-- Supplied entries follows --

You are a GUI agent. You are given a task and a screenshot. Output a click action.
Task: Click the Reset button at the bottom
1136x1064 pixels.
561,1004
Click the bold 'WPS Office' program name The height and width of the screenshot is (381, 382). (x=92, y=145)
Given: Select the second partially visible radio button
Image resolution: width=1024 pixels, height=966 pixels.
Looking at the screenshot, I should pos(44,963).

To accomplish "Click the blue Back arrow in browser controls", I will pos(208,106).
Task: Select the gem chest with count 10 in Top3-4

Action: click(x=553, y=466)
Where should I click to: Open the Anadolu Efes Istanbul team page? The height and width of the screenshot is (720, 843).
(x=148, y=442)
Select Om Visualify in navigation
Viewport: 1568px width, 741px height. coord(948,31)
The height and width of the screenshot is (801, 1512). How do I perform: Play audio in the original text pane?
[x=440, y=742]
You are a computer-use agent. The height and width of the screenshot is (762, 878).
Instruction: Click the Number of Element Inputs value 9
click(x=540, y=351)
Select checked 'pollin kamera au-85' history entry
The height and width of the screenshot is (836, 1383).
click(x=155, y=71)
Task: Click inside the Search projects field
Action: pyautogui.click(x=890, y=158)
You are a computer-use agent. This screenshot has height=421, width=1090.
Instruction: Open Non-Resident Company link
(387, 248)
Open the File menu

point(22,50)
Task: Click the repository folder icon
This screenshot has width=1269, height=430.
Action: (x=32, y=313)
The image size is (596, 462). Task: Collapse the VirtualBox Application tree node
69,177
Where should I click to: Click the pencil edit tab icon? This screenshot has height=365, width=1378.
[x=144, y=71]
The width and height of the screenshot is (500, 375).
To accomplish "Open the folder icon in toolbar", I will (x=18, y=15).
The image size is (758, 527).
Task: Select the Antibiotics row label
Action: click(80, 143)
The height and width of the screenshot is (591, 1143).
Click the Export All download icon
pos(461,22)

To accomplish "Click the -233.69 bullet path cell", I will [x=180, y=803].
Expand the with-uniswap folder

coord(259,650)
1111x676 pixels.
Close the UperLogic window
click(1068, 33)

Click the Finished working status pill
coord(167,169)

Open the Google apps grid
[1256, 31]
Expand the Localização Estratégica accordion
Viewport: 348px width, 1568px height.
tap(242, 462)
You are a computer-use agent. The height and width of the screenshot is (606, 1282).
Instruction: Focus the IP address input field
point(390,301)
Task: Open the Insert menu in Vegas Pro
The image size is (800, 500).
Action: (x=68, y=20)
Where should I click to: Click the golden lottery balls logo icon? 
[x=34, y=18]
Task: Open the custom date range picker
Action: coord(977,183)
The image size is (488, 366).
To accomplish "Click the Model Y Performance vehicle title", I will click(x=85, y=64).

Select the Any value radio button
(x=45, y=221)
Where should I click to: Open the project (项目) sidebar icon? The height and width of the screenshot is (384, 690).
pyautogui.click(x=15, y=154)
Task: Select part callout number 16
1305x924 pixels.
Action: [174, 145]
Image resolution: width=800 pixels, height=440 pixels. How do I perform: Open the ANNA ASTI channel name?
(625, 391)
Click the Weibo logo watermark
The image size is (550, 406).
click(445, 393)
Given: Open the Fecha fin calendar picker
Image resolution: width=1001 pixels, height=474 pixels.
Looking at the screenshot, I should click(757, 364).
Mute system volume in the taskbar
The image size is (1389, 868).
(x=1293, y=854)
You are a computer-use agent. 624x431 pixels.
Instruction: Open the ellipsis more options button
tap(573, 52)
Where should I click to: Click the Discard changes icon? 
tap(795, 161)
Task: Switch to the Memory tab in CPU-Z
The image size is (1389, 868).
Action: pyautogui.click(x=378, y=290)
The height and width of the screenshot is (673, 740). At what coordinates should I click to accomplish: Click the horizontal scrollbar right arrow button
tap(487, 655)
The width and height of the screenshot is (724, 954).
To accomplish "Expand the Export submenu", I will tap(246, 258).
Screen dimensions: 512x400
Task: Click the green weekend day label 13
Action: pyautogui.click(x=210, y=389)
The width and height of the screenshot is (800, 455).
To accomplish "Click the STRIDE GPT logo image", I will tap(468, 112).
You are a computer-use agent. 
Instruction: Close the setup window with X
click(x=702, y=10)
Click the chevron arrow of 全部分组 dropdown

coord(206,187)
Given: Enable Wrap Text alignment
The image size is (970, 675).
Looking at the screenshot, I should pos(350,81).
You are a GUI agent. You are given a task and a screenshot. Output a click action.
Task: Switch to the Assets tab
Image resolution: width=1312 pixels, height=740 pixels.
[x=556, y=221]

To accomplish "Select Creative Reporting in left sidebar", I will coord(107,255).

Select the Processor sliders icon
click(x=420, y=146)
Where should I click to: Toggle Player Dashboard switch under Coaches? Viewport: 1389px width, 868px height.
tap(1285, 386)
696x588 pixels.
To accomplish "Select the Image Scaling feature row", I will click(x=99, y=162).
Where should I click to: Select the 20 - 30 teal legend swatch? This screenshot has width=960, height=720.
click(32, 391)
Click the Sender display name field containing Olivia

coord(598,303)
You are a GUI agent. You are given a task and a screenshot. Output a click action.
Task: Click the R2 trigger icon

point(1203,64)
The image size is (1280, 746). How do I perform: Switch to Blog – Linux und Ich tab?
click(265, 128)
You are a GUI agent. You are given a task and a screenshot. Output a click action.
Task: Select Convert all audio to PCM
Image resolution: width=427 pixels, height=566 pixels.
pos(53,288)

-- Supplied entries concluded --

• **Brief**: Send back each record exactly, and include them all.

• **Response to the task**:
You are a GUI agent. You are given a task and a screenshot. Output a click action.
Task: Click the Reset button at the bottom
1136x1064 pixels.
561,1004
Click the bold 'WPS Office' program name The height and width of the screenshot is (381, 382). (x=92, y=145)
Given: Select the second partially visible radio button
Image resolution: width=1024 pixels, height=966 pixels.
Looking at the screenshot, I should pos(44,963).

To accomplish "Click the blue Back arrow in browser controls", I will pos(208,106).
Task: Select the gem chest with count 10 in Top3-4

Action: click(x=553, y=466)
Where should I click to: Open the Anadolu Efes Istanbul team page? The height and width of the screenshot is (720, 843).
(x=148, y=442)
Select Om Visualify in navigation
Viewport: 1568px width, 741px height. coord(948,31)
The height and width of the screenshot is (801, 1512). How do I perform: Play audio in the original text pane?
[x=440, y=742]
You are a computer-use agent. The height and width of the screenshot is (762, 878).
Instruction: Click the Number of Element Inputs value 9
click(x=540, y=351)
Select checked 'pollin kamera au-85' history entry
The height and width of the screenshot is (836, 1383).
click(x=155, y=71)
Task: Click inside the Search projects field
Action: pyautogui.click(x=890, y=158)
You are a computer-use agent. This screenshot has height=421, width=1090.
Instruction: Open Non-Resident Company link
(387, 248)
Open the File menu

point(22,50)
Task: Click the repository folder icon
This screenshot has width=1269, height=430.
Action: (x=32, y=313)
The image size is (596, 462). Task: Collapse the VirtualBox Application tree node
69,177
Where should I click to: Click the pencil edit tab icon? This screenshot has height=365, width=1378.
[x=144, y=71]
The width and height of the screenshot is (500, 375).
To accomplish "Open the folder icon in toolbar", I will (x=18, y=15).
The image size is (758, 527).
Task: Select the Antibiotics row label
Action: click(80, 143)
The height and width of the screenshot is (591, 1143).
Click the Export All download icon
pos(461,22)

To accomplish "Click the -233.69 bullet path cell", I will [x=180, y=803].
Expand the with-uniswap folder

coord(259,650)
1111x676 pixels.
Close the UperLogic window
click(1068, 33)

Click the Finished working status pill
coord(167,169)

Open the Google apps grid
[1256, 31]
Expand the Localização Estratégica accordion
Viewport: 348px width, 1568px height.
tap(242, 462)
You are a computer-use agent. The height and width of the screenshot is (606, 1282).
Instruction: Focus the IP address input field
point(390,301)
Task: Open the Insert menu in Vegas Pro
The image size is (800, 500).
Action: (x=68, y=20)
Where should I click to: Click the golden lottery balls logo icon? 
[x=34, y=18]
Task: Open the custom date range picker
Action: coord(977,183)
The image size is (488, 366).
To accomplish "Click the Model Y Performance vehicle title", I will click(x=85, y=64).

Select the Any value radio button
(x=45, y=221)
Where should I click to: Open the project (项目) sidebar icon? The height and width of the screenshot is (384, 690).
pyautogui.click(x=15, y=154)
Task: Select part callout number 16
1305x924 pixels.
Action: [174, 145]
Image resolution: width=800 pixels, height=440 pixels. How do I perform: Open the ANNA ASTI channel name?
(625, 391)
Click the Weibo logo watermark
The image size is (550, 406).
click(445, 393)
Given: Open the Fecha fin calendar picker
Image resolution: width=1001 pixels, height=474 pixels.
Looking at the screenshot, I should click(757, 364).
Mute system volume in the taskbar
The image size is (1389, 868).
(x=1293, y=854)
You are a computer-use agent. 624x431 pixels.
Instruction: Open the ellipsis more options button
tap(573, 52)
Where should I click to: Click the Discard changes icon? 
tap(795, 161)
Task: Switch to the Memory tab in CPU-Z
The image size is (1389, 868).
Action: pyautogui.click(x=378, y=290)
The height and width of the screenshot is (673, 740). At what coordinates should I click to accomplish: Click the horizontal scrollbar right arrow button
tap(487, 655)
The width and height of the screenshot is (724, 954).
To accomplish "Expand the Export submenu", I will tap(246, 258).
Screen dimensions: 512x400
Task: Click the green weekend day label 13
Action: pyautogui.click(x=210, y=389)
The width and height of the screenshot is (800, 455).
To accomplish "Click the STRIDE GPT logo image", I will tap(468, 112).
You are a computer-use agent. 
Instruction: Close the setup window with X
click(x=702, y=10)
Click the chevron arrow of 全部分组 dropdown

coord(206,187)
Given: Enable Wrap Text alignment
The image size is (970, 675).
Looking at the screenshot, I should pos(350,81).
You are a GUI agent. You are given a task and a screenshot. Output a click action.
Task: Switch to the Assets tab
Image resolution: width=1312 pixels, height=740 pixels.
[x=556, y=221]

To accomplish "Select Creative Reporting in left sidebar", I will coord(107,255).

Select the Processor sliders icon
click(x=420, y=146)
Where should I click to: Toggle Player Dashboard switch under Coaches? Viewport: 1389px width, 868px height.
tap(1285, 386)
696x588 pixels.
To accomplish "Select the Image Scaling feature row", I will click(x=99, y=162).
Where should I click to: Select the 20 - 30 teal legend swatch? This screenshot has width=960, height=720.
click(32, 391)
Click the Sender display name field containing Olivia

coord(598,303)
You are a GUI agent. You are given a task and a screenshot. Output a click action.
Task: Click the R2 trigger icon

point(1203,64)
The image size is (1280, 746). How do I perform: Switch to Blog – Linux und Ich tab?
click(265, 128)
You are a GUI agent. You are given a task and a screenshot. Output a click action.
Task: Select Convert all audio to PCM
Image resolution: width=427 pixels, height=566 pixels.
pos(53,288)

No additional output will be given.